Teil eines Vergnügungsviertels für das Stadtmarketing entdeckt.
Heißt die Auftaktveranstaltung des Kongresses deshalb "Linker
Neoliberalismus"?
Kuhn: Wir wollen mit der Veranstaltung auch unsere eigene Arbeitsweise
problematisieren. Neoliberal, das sind in der Vorstellung vieler Linker
immer die anderen: Investoren von Großprojekten, die Stadtregierungen,
private Wachdienste, freie Träger, die ehemals städtische Dienstleistungen
übernehmen. Dabei unterscheiden sich die Arbeitsweise und die Organisation
vieler linker Projekte und Initiativen kaum von typisch "neoliberalen"
Unternehmen. Linke Projekte sind oft gerade Vorreiter, was das angeht:
Selbstausbeutung, Projektorientierung, kollektives Arbeiten, die Aufhebung
der Trennung von Erwerbsarbeit und Freizeit, so ein Spielen mit prekären
Identitäten.
Neoliberalismus und linke Bewegungen sind gar nicht so verschieden?
Kuhn: Es gibt Übereinstimmungen, was die Forderungen betrifft, strukturelle
Gemeinsamkeiten.
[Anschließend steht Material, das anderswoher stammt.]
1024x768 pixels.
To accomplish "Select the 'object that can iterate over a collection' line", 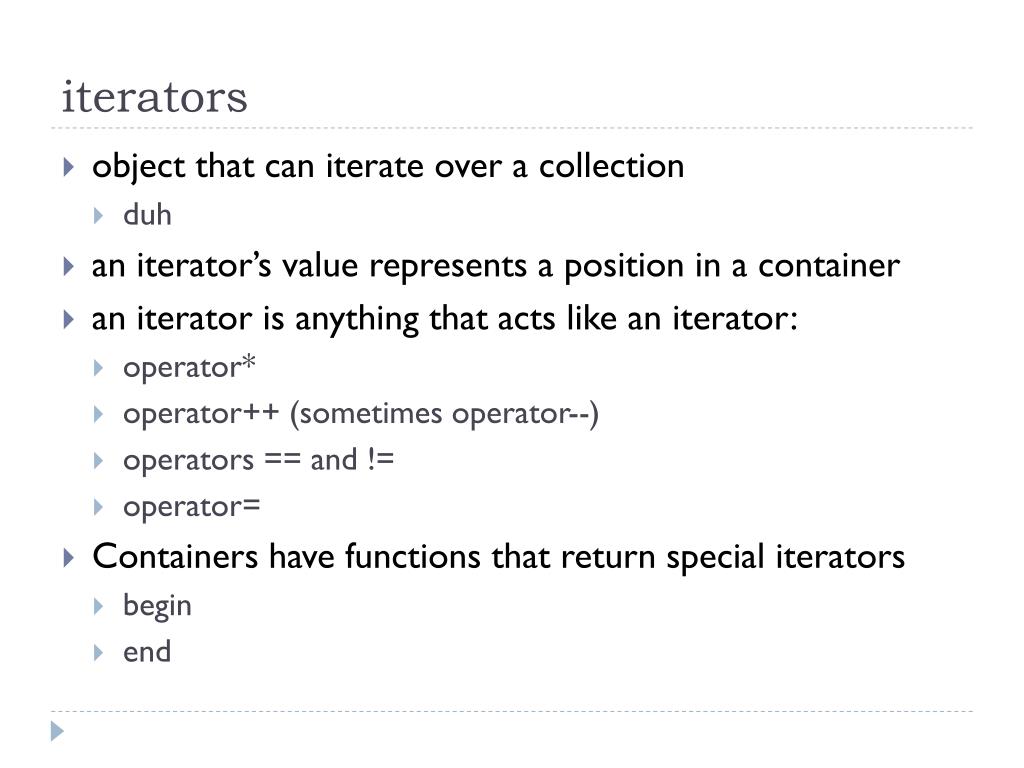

Das ist verständlich, weil Neoliberalismus und neue
soziale Bewegungen ihren Ursprung in einem gemeinsamen Gegner haben. Die
sozialen Bewegungen, die in 1980ern entstanden sind - Öko-, Frauen-,
Besetzerbewegung und all die anderen -, kämpften gegen den Fordismus, gegen
starre Lebensentwürfe, gegen die Bevormundung durch einen
paternalistischen, bürokratischen Staat. Gegen den richtete sich auch der
Neoliberalismus.
Künkel: Selbstorganisation, Freiräume, Autonomie, die Basis vieler linker
Projekte, das waren im Fordismus provokante und systemkritische
Forderungen. Aber heute sind genau das die Anforderungen:
Eigenverantwortlichkeit, Kreativität, Flexibilität.
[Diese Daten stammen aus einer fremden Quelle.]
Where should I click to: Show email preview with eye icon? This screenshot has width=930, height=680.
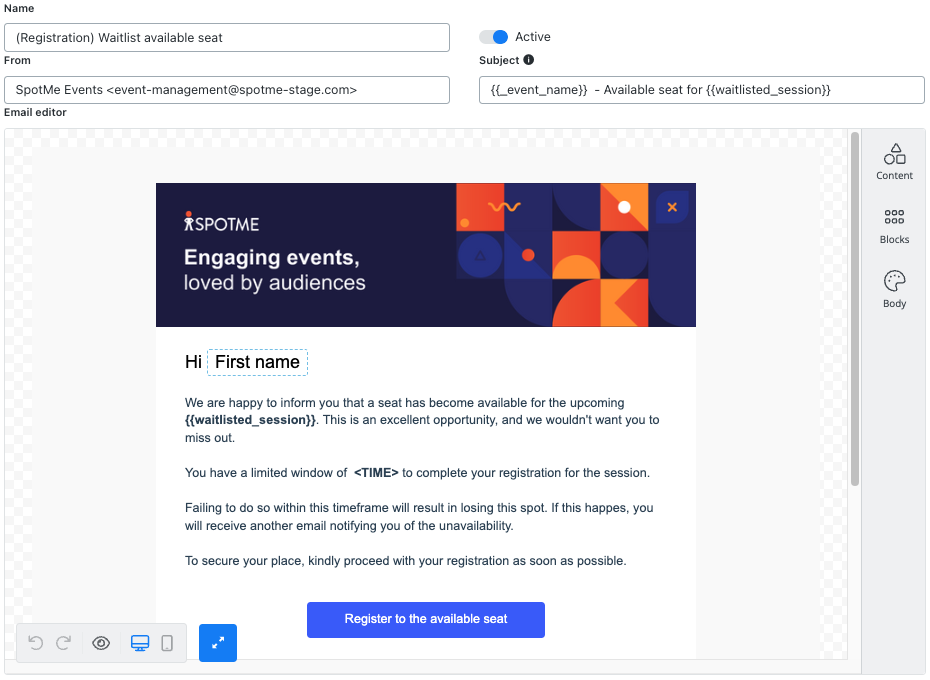[101, 643]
Ist das nicht positiv: Der Neoliberalismus erfüllt die Forderungen der
Linken?
Kuhn: Er erfüllt sie ja nicht so, wie sie gedacht waren. Es ist keine
Autonomie, wenn man ständig nach dem ökonomischen Wert einer Handlung
fragen muss, sich bewusst oder unbewusst an einer Verwertungslogik
orientiert.
Künkel: Einerseits wird kollektive Arbeit hoch bewertet, andererseits ist
es viel schwieriger, sich wirklich kollektiv zu organisieren. Die
Absicherung ist heute viel geringer als vor 20 Jahren, es gibt eine größere
Notwendigkeit, zu sehen, wie man überleben kann. Problematisch wird das,
wenn die ökonomischen Notwendigkeiten in die Bewegungen zurückwirken. Es
wird dann immer schwieriger, Projekte zu machen, die sich nicht auch noch
für den Lebenslauf mitnutzen lassen.
Also zurück zum Wohlfahrtsstaat, weil es dort für die Linke leichter war?
Kuhn: Auf keinen Fall. Die Forderung nach Selbstbestimmung ist ja nicht
diskreditiert, nur weil sie inzwischen Teil eines neoliberalen Projekts
ist. Im Gegenteil, es ist umso nötiger zu zeigen, dass Selbstbestimmung
mehr ist als individuelles Unternehmertum, Menschen mehr sind als
KonsumentInnen. Es ergeben sich in der neoliberalen Stadt neue Spielräume
und Angriffspunkte, und es gibt auch schon viele Beispiele, wie Gruppen die
nutzen.
Künkel: Es ist wichtig für soziale Bewegungen, materielle Aspekte wieder
stärker einzubeziehen, die Frage: Wovon leben wir überhaupt und wovon die
anderen? Und neue Formen der Kooperation zu suchen, die die Konkurrenzlogik
außer Kraft setzen, zwischen den Individuen und den Projekten. Das zu
diskutieren, ist auch ein Ziel der Konferenz.